Reputation: 71
I'd like to dynamically create a Pydantic model from a dataclass, similar to how you can dynamically create a Marshmallow schema from a dataclass as in marshmallow-dataclass or https://stevenloria.com/dynamic-schemas-in-marshmallow/. Is there already a library or easy way to do this?
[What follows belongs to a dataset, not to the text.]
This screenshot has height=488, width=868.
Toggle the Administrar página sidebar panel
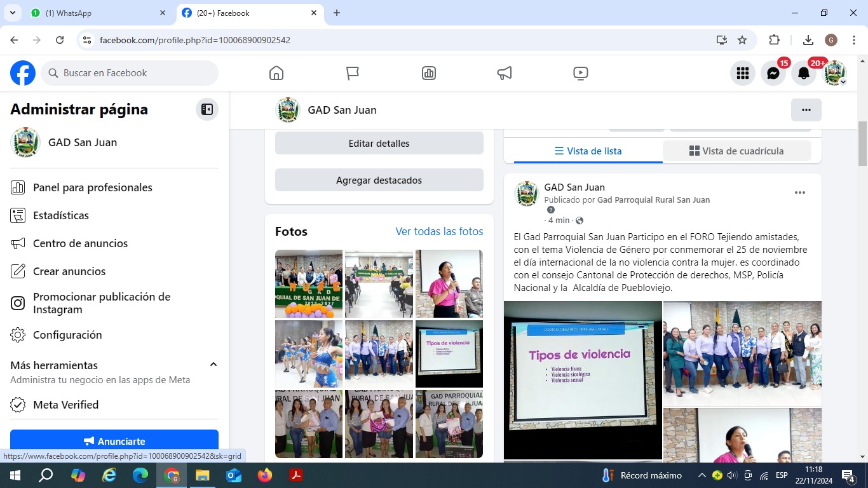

Some background - I prefer using a dataclass in my business logic rather than using the Pydantic model directly. I use the Pydantic model for serializing/deserializing data with camel-cased fields within my FastAPI app only. However, I find myself basically duplicating the dataclass definition which isn't efficient.
Sample Input:
from typing import List
from dataclasses import dataclass
@dataclass
class Item:
id: int = None
stuff: str = None
height: float = None
@dataclass
class Bag:
id: int = None
name: str = None
things: List[Item] = None
@dataclass
class Basket:
id: int = None
recipient: str = None
bags: List[Bag] = None
best_item: Item = None
Desired output:
from typing import List
from pydantic.main import BaseModel
def camel_case_converter(value: str):
parts = value.lower().split('_')
return parts[0] + ''.join(i.title() for i in parts[1:])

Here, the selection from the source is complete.